David Bratman on July 23, 2017
Left to Right: Sean Lee, Juho Pohjonen, Keith Robinson, and Roberto Diaz | Credit: Carlin Ma

Music@Menlo’s survey of the history of the violin for this year’s chamber music festival has reached the 1820’s cusp between Classical and Romantic music. The concert on July 20 at the Stent Family Hall of the Menlo School in Atherton featured music by two Ludwigs for the price of one.

Ludwig Spohr (he also used the French form Louis, as occasionally did Beethoven) was a popular composer of his day who is slowly returning from subsequent obscurity. He was most renowned in his time for his double string quartets. This concert offered his No. 1 in D Minor, Op. 65. It features much more trading off and combining of parts, like a true octet, than the title implies. It sounds like Mendelssohn’s Octet in sonority and phrase work, not surprisingly as Mendelssohn is said to have been inspired by this work of similar richness and complexity.

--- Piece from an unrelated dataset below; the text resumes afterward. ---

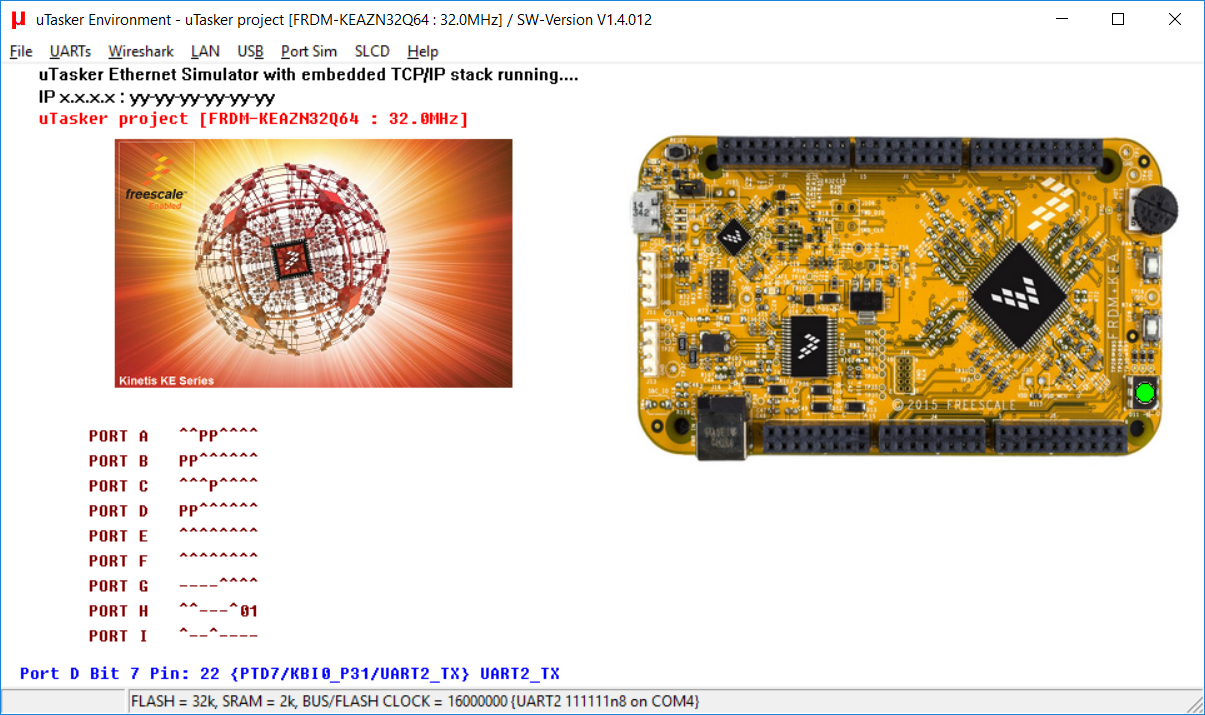Click the green RGB LED on board

click(x=1145, y=393)
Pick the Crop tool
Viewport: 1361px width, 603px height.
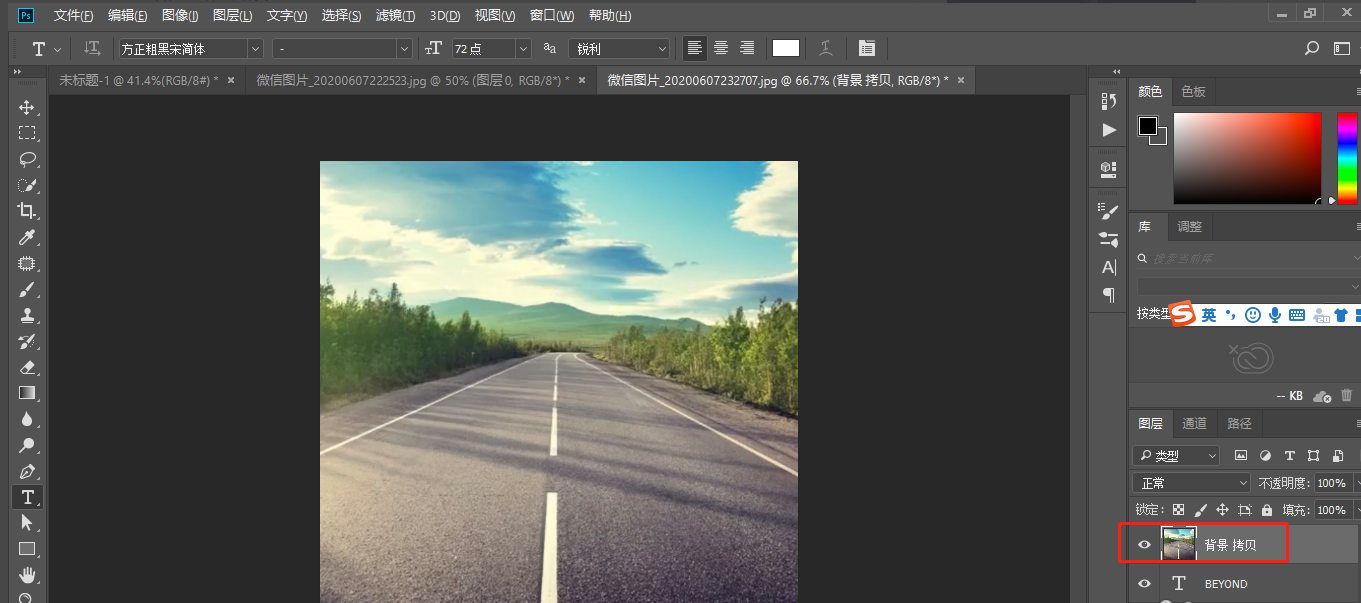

The ensemble for the Ludwig Spohr Double String Quartet No.1 in D Minor | Credit: Carlin Ma

The ensemble included the members of the Escher String Quartet, with Adam Barnett-Hart as the first violinist of the first quartet — the part Spohr would play himself, with the biggest solo displays — and the other three in the second quartet. While the players of the first quartet had more solos, the second quartet startled with the intensity of the sound of its unison rhythmic figures. All the players plunged through this long piece with energy and commitment.

Arnaud Sussmann and Wu Han | Credit: Carlin Ma

Ludwig van Beethoven’s contribution was his Violin Sonata No. 10 in G Major, Op. 96. Arnaud Sussmann on violin and festival co-director Wu Han at piano gave a vividly etched performance of a piece whose smaller ensemble could have caused it to dwindle in significance next to Spohr’s big and beefy work. Sussmann gave a tangy flavor to the many double-stops in the work, and the slightest insistence on repeated notes and phrases added urgency, rising into dramatic fury near the end. Wu Han displayed a variety of tone color, especially when gentle Chopin-esque chords in the treble competed with rumblings in the bass.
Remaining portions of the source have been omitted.